Ден. Мало ли какие… Она задает мне много вопросов, на которые у меня нет ответа. Например, почему я такое бесполезное дерево, носящееся по волнам времени? Почему все мои сверстники обогнали меня? Почему на меня, сорокалетнего, смотрят как на человека никуда не годного, хотя у меня есть и ум, и способности, и сила, и я сам знаю, что я не хуже других? Я мог бы быть издателем хороших книг; мог бы быть популярным политическим деятелем. Словом, везде, на каждом поприще, я мог бы быть полезен миру. А между тем я не что иное, как жалкий газетный репортер, получающий три с половиною пенса за строчку…
Mapион. А не все ли равно, кто вы и что вы?
Ден. Нет, не все равно! Разве все равно, чье знамя развевается над миром — трехцветное или звездное? Ведь люди проливают свою кровь, чтобы решить этот вопрос. Разве не все, казалось бы, равно одной звездой больше или меньше отмечено на наших небесных картах? А между тем мы слепнем над открытием лишней звездочки, стараясь проникнуть в глубь небес. Не все ли равно, проскользнет или нет когда-нибудь хоть один корабль сквозь полярные льды, усеянные нашими костями? А мы все-таки стремимся туда. Нет, стремиться вперед или топтаться на месте, участвовать в жизненной игре или смотреть на нее сложа руки — далеко не все равно. Хотя, в сущности, жизнь не что иное, как игра, имеющая для нас непонятный смысл, но в этой игре развиваются и крепнут мускулы души. Я бы желал принять в ней более деятельное участие.
Марион. Так что же вам мешает?
Ден. У меня нет партнера, а одному скучно: некому будет радоваться в случае моих успехов.
Марион (после некоторого молчания). Поняла: вы лишились любимой женщины. На кого она походила?
Ден. На вас, и в такой степени, что я жалею, зачем познакомился с вами. Вы слишком напоминаете мне ее и заставляете меня думать о себе; а теперь мне лучше бы не делать этого.
Марион. Так эта женщина, которая походит на меня, могла бы составить то, что вы считаете счастьем?
Ден (с новой горячностью). О, да еще как!
Марион. Расскажите мне о ней: это интересно. Много у нее было недостатков?
Ден. Достаточно, чтобы любить ее.
Mapион. Но в ней было что-нибудь и хорошее?
Ден. Да, столько, сколько нужно, чтобы быть именно женщиной.
Mapион. А что именно?
Ден. Многое. Долго объяснять.
Продолжительное молчание. Затем Марион вдруг встает, избегая взгляда Дена; последний, в свою очередь, старается не смотреть на нее.
Марион. В какие, однако, серьезные разговоры мы ударились.
Ден. Умные люди говорят, что беседа женщины с мужчиной с глазу на глаз всегда становится серьезной… в некоторых случаях.
Марион (нерешительно, топчась на одном месте). Могу я предложить вам еще один вопрос?

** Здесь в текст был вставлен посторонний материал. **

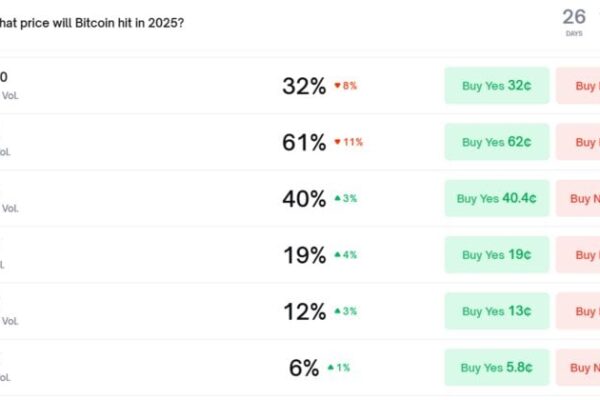Click Buy Yes 62¢ button

coord(496,142)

Ден (с живостью). Пожалуйста!
Марион. Скажите мне откровенно: почувствовав опять влечение к женщине, решились бы вы, ради нее, если бы она пожелала, завоевать в обществе такое положение, которое было бы вполне достойно вас и заставило бы эту женщину гордиться вашей… дружбой и чувствовать, что и ее жизнь не пуста и не бездеятельна?

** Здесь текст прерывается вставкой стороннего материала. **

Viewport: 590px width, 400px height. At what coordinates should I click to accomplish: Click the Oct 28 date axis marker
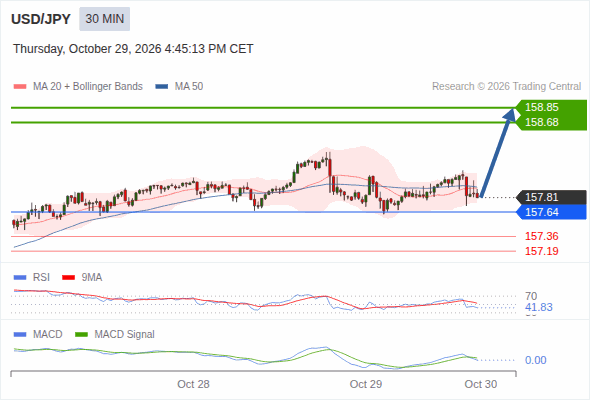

Ден (со вздохом). Нет, уж поздно! Старая кляча может только издали смотреть, как состязается в беге молодежь. Правда, иногда, под воздействием стакана хорошего вина… например такого, какое имеется у вашего жениха, у меня пробуждаются прежние стремления занять одно из видных мест за пиршественным столом жизни, но на следующий же день… (Он внезапно умолкает и судорожно передергивает плечами).
Марион. Значит, и такая женщина уже не могла бы помочь вам осуществить ваши стремления?
Ден. О нет, помогла бы, но только моему сердечному и душевному благополучию, а не перемене моего положения в свете… Дорогая моя, оставимте лучше этот разговор. Я знаю, что для вас исполнить желание человека, жаждущего чистой любви, так же трудно, как удовлетворить… ну, хотя бы прихоть ребенка, требующего, чтобы ему достали луну с неба.